ネットの投稿動画がきっかけで判明した人権侵害に、中国ネットユーザーの怒りが寄せられている。中国・江蘇省の農村で、統合失調症を患う女性が、首に鎖をつけられ拘束されていたことが発覚。子どもも8人いて、権利の保障と真相解明を求める声が上がっている。
きっかけとなったのは、1月28日に、ショート動画プラットフォーム・TikTok(中国名:抖音)に投稿された動画だった。そこには、門のない土壁の小屋のなかで、薄着のまま立っている女性の姿が収められていた。投稿者とみられる男性が話しかけても、うまくコミュニケーションがとれないようだった。
驚くべきは、女性が鉄製とみられる鎖で壁につながれていたことだ。動画では子供が8人いることも報告された。
これに対し、中国のネットユーザーからは「非人道的だ」「奴隷のよう」などと批判の声が相次いだ。同時に、女性は人身売買の被害者ではないかといった指摘もされた。
地元政府は女性を保護し、調査を開始。2月8日までに、複数回にわたってその結果を報告している。
それによると、この女性は雲南省出身。1996年に離婚し、生まれ育った村に帰ったあと、精神疾患とみられる症状が出たという。同じ村の住民が、再婚相手探しと治療を兼ねて江蘇省へ連れて行ったところ、途中で行方不明になったと説明されている。
その後女性は、路上生活を送っていたところ、1998年にある男性に引き取られた。女性は「楊」という名字を与えられ、自分を引き取った男性と結婚。正式に婚姻手続きを済ましている。当局は、人身売買は確認されなかったとしている。

▸ 記録の抜粋:
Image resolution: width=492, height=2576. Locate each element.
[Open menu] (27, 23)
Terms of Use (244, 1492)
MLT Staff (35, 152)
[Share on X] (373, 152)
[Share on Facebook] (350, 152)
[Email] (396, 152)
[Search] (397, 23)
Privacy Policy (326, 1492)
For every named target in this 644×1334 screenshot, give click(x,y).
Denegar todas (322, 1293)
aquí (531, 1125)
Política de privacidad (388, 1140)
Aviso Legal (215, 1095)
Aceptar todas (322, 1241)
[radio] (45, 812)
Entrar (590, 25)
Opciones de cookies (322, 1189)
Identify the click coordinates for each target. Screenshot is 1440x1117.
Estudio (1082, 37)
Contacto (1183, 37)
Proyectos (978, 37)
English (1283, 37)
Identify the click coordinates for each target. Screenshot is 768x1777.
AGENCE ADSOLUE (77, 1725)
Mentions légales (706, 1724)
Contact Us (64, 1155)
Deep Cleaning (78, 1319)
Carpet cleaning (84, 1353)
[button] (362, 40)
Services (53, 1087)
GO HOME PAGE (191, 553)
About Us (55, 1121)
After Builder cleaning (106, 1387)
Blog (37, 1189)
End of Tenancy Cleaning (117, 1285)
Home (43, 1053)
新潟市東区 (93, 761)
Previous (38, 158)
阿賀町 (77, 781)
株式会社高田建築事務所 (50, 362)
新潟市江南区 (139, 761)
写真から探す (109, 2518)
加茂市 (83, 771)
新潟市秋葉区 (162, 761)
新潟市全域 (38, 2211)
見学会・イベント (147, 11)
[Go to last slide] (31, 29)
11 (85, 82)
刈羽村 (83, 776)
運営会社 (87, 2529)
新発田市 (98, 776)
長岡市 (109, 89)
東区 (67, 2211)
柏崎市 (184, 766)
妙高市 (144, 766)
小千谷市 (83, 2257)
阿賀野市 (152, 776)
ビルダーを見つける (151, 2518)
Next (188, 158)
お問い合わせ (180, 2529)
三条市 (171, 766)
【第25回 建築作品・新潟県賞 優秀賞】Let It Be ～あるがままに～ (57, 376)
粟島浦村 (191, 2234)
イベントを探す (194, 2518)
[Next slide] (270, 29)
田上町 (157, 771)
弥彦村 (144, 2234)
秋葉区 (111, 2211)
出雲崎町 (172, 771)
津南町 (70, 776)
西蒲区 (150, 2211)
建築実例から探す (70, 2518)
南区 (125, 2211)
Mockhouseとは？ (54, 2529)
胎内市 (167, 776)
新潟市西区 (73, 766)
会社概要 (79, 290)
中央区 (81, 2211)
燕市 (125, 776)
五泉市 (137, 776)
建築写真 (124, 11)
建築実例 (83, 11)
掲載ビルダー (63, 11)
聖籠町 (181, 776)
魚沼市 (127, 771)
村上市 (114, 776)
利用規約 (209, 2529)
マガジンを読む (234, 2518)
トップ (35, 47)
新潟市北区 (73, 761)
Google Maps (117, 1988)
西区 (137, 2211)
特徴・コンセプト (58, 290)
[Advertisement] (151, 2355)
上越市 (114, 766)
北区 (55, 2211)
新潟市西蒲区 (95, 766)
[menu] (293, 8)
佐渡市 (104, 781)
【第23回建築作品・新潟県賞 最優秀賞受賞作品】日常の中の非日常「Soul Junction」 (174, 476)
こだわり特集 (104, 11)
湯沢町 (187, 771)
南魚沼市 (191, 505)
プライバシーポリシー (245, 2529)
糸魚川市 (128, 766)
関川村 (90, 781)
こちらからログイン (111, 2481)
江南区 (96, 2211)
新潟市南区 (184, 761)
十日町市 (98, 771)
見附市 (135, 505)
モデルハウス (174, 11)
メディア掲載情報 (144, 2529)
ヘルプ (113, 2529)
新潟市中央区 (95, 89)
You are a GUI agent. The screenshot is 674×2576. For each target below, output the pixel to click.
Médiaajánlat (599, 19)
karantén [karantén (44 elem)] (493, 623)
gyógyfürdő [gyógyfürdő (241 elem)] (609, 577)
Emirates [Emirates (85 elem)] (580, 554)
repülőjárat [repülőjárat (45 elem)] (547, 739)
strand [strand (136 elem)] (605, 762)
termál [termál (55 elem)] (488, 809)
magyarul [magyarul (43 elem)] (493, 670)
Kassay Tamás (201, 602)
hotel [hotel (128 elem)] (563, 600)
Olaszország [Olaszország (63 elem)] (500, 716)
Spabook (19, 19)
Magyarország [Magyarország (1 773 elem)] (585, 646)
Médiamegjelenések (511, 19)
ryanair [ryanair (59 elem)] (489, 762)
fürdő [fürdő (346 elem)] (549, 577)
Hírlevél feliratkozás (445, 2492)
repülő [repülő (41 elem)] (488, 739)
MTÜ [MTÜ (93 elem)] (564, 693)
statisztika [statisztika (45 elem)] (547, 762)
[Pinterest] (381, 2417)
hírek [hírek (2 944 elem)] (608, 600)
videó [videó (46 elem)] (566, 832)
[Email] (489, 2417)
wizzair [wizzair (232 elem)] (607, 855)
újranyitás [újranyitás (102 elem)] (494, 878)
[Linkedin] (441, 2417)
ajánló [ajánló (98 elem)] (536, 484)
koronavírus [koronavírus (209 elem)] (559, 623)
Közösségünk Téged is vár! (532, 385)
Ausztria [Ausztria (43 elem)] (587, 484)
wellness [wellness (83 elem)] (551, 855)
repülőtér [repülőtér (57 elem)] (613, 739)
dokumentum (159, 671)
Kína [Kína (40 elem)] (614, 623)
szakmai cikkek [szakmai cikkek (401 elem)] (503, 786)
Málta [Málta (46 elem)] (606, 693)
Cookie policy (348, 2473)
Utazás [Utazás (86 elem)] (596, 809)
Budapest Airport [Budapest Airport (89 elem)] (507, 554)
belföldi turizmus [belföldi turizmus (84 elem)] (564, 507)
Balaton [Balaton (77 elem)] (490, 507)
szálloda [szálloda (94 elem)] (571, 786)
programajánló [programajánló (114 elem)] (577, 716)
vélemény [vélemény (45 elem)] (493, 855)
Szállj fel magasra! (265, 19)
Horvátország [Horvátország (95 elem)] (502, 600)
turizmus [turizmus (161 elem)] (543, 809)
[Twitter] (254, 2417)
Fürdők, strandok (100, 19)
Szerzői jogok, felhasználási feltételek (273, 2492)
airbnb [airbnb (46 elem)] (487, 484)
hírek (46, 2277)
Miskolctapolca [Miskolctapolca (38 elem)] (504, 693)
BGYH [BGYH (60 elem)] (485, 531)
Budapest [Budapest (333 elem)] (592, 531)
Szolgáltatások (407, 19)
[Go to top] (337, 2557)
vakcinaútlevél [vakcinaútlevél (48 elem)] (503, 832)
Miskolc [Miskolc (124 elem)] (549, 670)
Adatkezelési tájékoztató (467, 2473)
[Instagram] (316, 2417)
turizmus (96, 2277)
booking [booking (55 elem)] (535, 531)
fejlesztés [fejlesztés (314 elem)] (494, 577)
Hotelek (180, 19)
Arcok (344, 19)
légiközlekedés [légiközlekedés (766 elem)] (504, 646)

▸ やること:
A. 記事本文をもとに、次の問いに答えてください。
(i) きっかけとなった動画は、いつ、どのプラットフォームに投稿されましたか。
(ii) 地元政府の報告によると、女性はどこの出身ですか。
(iii) 女性がある男性に引き取られたのは何年ですか。
B. 記事本文にある「驚くべきは、女性が鉄製とみられる鎖で壁につながれていたことだ。」という文を英語に訳してください。
C. 記事本文の最後の文のあとから、続きを書き進めてください。

▸ 解答:
A.
(i) 1月28日に、TikTok(中国名:抖音)に投稿されました。
(ii) 雲南省です。
(iii) 1998年です。

B. What is astonishing is that the woman was chained to the wall with what appeared to be an iron chain.

C.
2021年6月ごろから、ものや人を殴るようになり、鎖でつながれたという。精神状態が落ち着いた際には、拘束を解かれていたという。
女性は統合失調症と診断され、現在、病院で治療を受けている。
ネット空間では、女性が長い間、人権侵害を受けていたとみられることに批判が相次いでおり、「なぜ8人もの子どもが産まれたのか説明がない。この女性の権利をどうやって保障する気なんだ」とか「性的暴行の罪には問われないのか」などのコメントが寄せられている。
また、地元当局の発表についても、「全く信じられない」などの声が上がっている。「治療と再婚相手を探しを兼ねて江蘇省へ連れて行った」などの記述に違和感を持つ人も多く、「連れて行った村の住民が売り飛ばしたのではないか」といった推測も多くみられる。
地元当局は、女性を引き取っていた男性らについて、違法性はないか調べを進めている。